Wednesday, July 24, 2013

Around The Nation

California
Billboards urging gay black men to get HIV-tested prompt controversy
LOS ANGELES -- Billboards with messages promoting safe sex among black males have stirred up controversy in Los Angeles. According to Jeffrey King, executive director of the Los Angeles advocacy group, In the Meantime Men, the main message was to promote love and HIV testing among black men.
An earlier campaign, launched last year depicted a black male couple shirtless in an embrace with a message reading, "Our Love is Worth Protecting .... We Get Tested."  That campaign provoked a backlash that King credits to the fact that discussions of any matter sexual, particularly same-sex matters which are taboo in the black community are difficult at best.
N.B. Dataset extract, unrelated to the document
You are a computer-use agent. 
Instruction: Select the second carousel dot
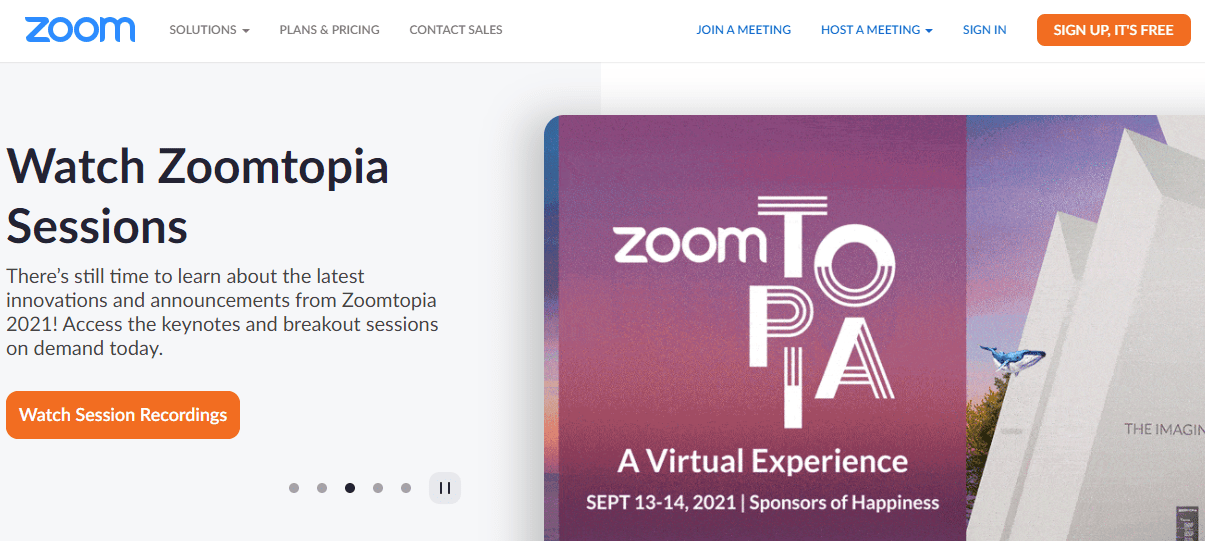pyautogui.click(x=322, y=488)
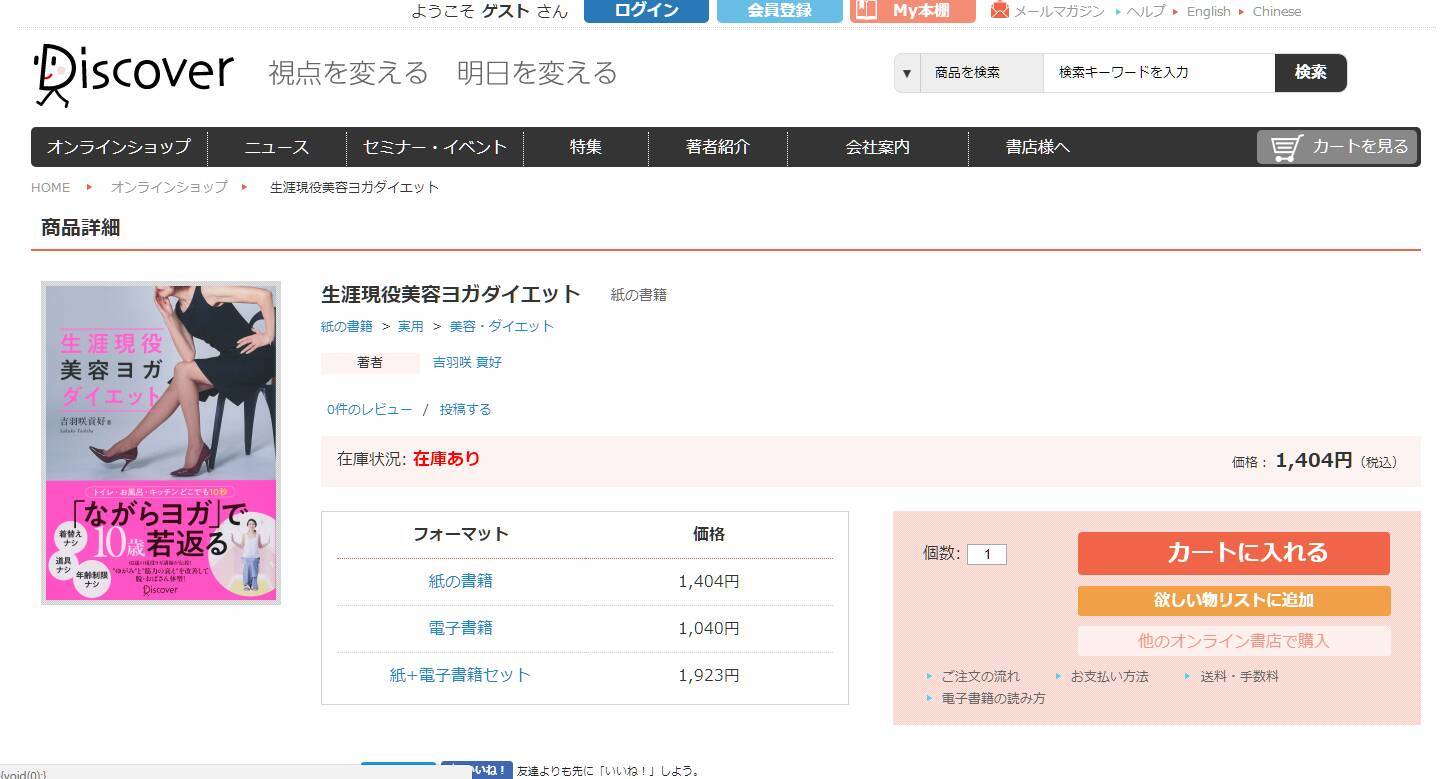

Those billboards have since been replaced by ads that feature a single word, in boldface capital letters and crossed out: "HOMOPHOBIA."
Los Angeles County health officials are worried that the taboo and stigma accorded black men having sex with black men prevents effective campaigning to increase awareness of HIV prevention and keeps many black people from getting tested or receiving treatment.
A spokesperson for LA County Health Director Dr. Jonathan E. Fielding confirmed to LGBTQ Nation Wednesday that the highest new HIV infection rate is in West Hollywood, home to the county's LGBT community, but he added, the main problem with the black male population is that they tend to live in the predominantly black communities, ie: South L.A., where the billboard campaign was first launched, and where homophobic attitudes tend to be a cultural norm.
The Center's For Disease Control in a 2013 release of data reported that although the black community is only about 14% of the population in the U. S., nearly half of all the 1 million plus HIV cases are within the black community and that young black men account for the highest number of new HIV infections.   
"It's true nationally, it's true locally, it's true in most metropolitan areas in the nation," said Dr. Jonathan Fielding, told the LA Times. "It's been a very serious problem, and we've been aware of it for years."
The new campaign aims "to address one of the key factors in why we're seeing high rates of HIV, especially among gay black men," King said adding that many gay and bisexual black men in South L.A. are not getting tested for HIV because the very act might "out" them, while many straight black men are not getting tested because they don't want to be perceived as gay.